Стоял в одной рубашке, с безумным взглядом.

Пробежало что-то в груди – и вырвалось криком – точно брызнуло кровью.

Добежал до кровати. Забился в подушку.

Целый день лежал. Точно на дне, придавленный глубиною бездны. И там не было ни времени, ни пространства, ни света, ни воздуха, ни мыслей.

Не смел пошевельнуться, ни встать, когда принесли обед, ни выпить воды, чтобы утолить жажду.

Не было времени. И не знал, сколько лежал так – час, три, пять. Когда остановились около его двери шаги, и он открыл глаза – ясного, светлого дня уже не было.

Отворили двери, чтобы вести его на прогулку.

– Пора? – сказал он вслух, и показалось, что это кто-то другой сказал незнакомым, хриплым голосом.

И от этого слова передвинулось в сторону сердце, и точно разорвало что-то внутри и ударяло в рану больно и неровно. И эта боль – где-то внутри под ложечкой – была странно-знакомая и недавняя.

Не мог никак вспомнить, когда это было.

– Да когда же? Да когда же?

Несколько мгновений стоял на месте и мучился, и потом вспомнил, что это было во сне.

Надел пальто и шляпу и плотно застегнулся. Отворил зачем-то фортку и двинулся вперед в темноту.

Ноги были чужие, и весь он был страшно тяжелый – и гнулись оттого, и дрожали колени.

А потом дрожь побежала выше – по спине, и по животу, и по груди. Точно замерзло все снизу в душе, и было мертво – и только на поверхности дрожала рябь, бледная и холодная.

И подумал он:

– Я дрожу.

Он прикусил губы и сжал в кармане руку нарочно, чтобы сделать себе больно. Нащупал что-то и вытащил. Платок. Пахнуло вдруг знакомым запахом, острой яркой болью ударило в голову.

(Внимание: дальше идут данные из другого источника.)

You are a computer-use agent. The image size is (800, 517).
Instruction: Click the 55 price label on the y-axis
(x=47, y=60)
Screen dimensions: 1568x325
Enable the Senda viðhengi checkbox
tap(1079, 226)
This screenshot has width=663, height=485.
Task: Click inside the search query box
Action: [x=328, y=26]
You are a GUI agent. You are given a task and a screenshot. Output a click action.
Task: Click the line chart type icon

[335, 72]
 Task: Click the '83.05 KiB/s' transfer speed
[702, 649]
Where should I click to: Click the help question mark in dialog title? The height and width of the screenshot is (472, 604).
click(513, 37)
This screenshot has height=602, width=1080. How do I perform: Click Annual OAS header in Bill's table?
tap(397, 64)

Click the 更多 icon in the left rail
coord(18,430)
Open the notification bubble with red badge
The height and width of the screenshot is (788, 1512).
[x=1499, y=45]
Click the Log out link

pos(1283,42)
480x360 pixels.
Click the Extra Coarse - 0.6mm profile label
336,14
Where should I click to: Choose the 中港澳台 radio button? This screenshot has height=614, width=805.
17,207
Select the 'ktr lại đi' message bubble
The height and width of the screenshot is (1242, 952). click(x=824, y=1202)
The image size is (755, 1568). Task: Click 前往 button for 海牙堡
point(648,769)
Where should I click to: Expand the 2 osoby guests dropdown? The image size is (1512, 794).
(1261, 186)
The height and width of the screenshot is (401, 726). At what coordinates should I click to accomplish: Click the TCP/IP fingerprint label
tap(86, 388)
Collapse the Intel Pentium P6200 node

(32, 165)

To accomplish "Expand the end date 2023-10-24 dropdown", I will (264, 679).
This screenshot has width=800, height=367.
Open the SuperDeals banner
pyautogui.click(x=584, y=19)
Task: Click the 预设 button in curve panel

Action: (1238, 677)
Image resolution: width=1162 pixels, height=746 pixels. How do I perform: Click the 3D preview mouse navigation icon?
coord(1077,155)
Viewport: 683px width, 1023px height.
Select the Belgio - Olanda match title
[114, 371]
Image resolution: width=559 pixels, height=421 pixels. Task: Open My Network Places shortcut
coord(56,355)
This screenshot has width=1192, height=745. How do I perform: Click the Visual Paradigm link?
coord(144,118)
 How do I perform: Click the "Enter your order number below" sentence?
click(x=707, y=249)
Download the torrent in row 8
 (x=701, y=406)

И опять все погасло, и потемнело в глазах. И ни одной мысли не родилось уже более.

До угла галереи, до поворота оставалось восемь шагов.

Все быстрее мелькали мимо темные ниши камер, и хотелось забиться в мягкую темноту и закрыть голову руками – и нельзя было: точно толкало сзади, и все катился он вниз.

На углу повернул назад тот, что шел сзади и гремел ключами – пошел отпирать другую камеру.

Белов был теперь один. Остановился и заглянул вниз.

Там светилась тускло лампа – открыл кто-то мертвый глаз и смотрел нетерпеливо, как будто ждал.

Тихо – точно сейчас только с шумом и с грохотом рухнуло огромное здание, и ничего нет уже, и только пыль беззвучно летит в воздух.

И отвечая неумолимому, страшному, сказал себе:

– Когда тот щелкнет замком.

И перегнулся вниз. Надвинул шляпу – нужно было, чтобы она не упала.